Aufmarsch der Naturschönheiten

Immer wieder schwärmen die Besucher von der unglaublichen Vielfalt der Natur in Neuseeland.
Foto von Ronald Keusch
Foto von Ronald Keusch

In welchem anderen Land findet man Berge und Gletscherfelder wie in den Alpen, Fjorde wie in Norwegen, schier endlos sich ausstreckende begrünte Graslandschaften mit Schafen und Kühen wie in Irland oder Geysire wie im Nationalpark Yellowstone in Wyoming in den USA. Ebenso vielfältig präsentiert sich auch die Küste von Neuseeland. Sie ist so bizarr geformt wie romantisch gestylt, verfügt über lange einsame Strände, die durch Felsen zerklüftet sind wie auch über feine weiße Sandstrände, die zum Sonnen und Baden einladen. Mit mehr als 15.000 Kilometer besitzt das relativ kleine Inselland im Südpazifik eine der längsten Küstenlinien auf der Welt (10. Platz). Die Nordinsel ist geprägt durch seine Vulkane und zeichnet sich durch mildes Klima aus, fasziniert durch goldgelbe Strände und Tierparadiese in für Massentourismus unzugänglichen Küstenstreifen und Landzungen.

#### Aufgabe
Fasse den Text über Neuseeland bitte in zwei Sätzen zusammen.

#### Gespeicherte Daten
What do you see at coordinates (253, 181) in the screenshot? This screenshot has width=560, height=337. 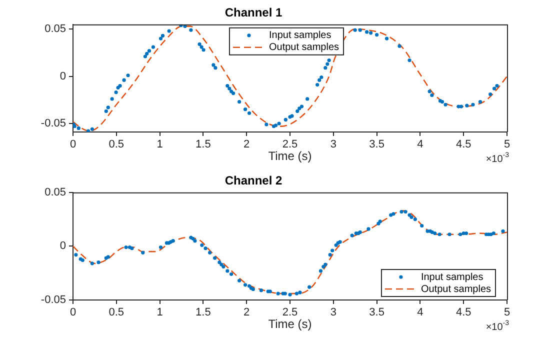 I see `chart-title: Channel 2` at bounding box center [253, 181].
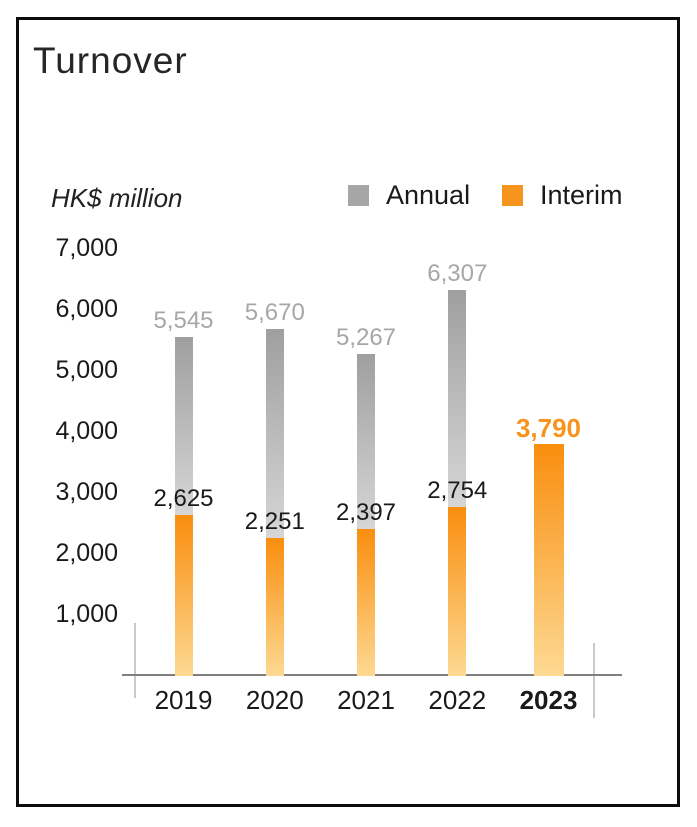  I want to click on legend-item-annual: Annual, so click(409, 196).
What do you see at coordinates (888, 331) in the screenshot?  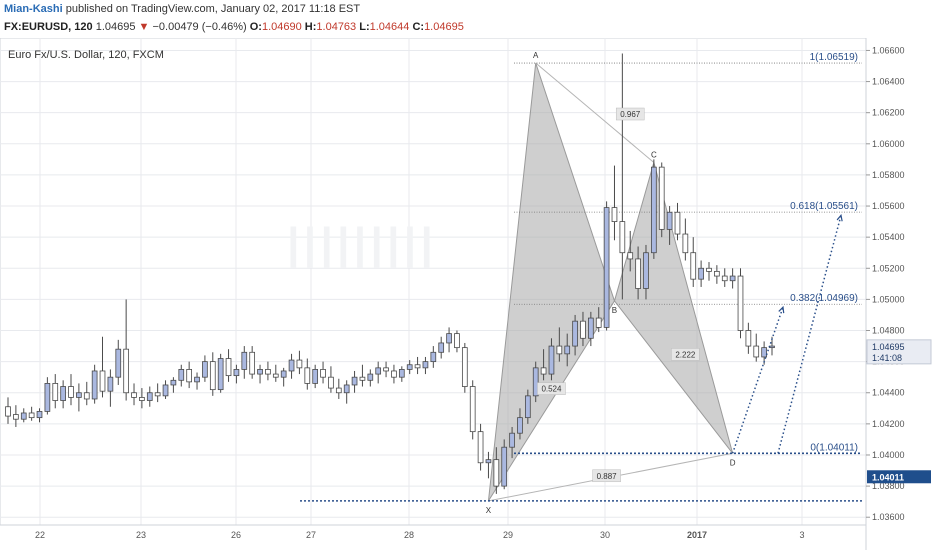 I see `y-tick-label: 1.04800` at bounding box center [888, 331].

#### Ergebnis der Aufgabe
Neuseeland bietet Berge und Gletscherfelder, Fjorde, weite begrünte Graslandschaften mit Schafen und Kühen sowie Geysire. Auch die Küste ist vielfältig: Mit mehr als 15.000 Kilometern zählt sie zu den längsten der Welt und hat einsame, von Felsen zerklüftete Strände ebenso wie feine weiße Sandstrände, während die Nordinsel von Vulkanen, mildem Klima, goldgelben Stränden und Tierparadiesen geprägt ist.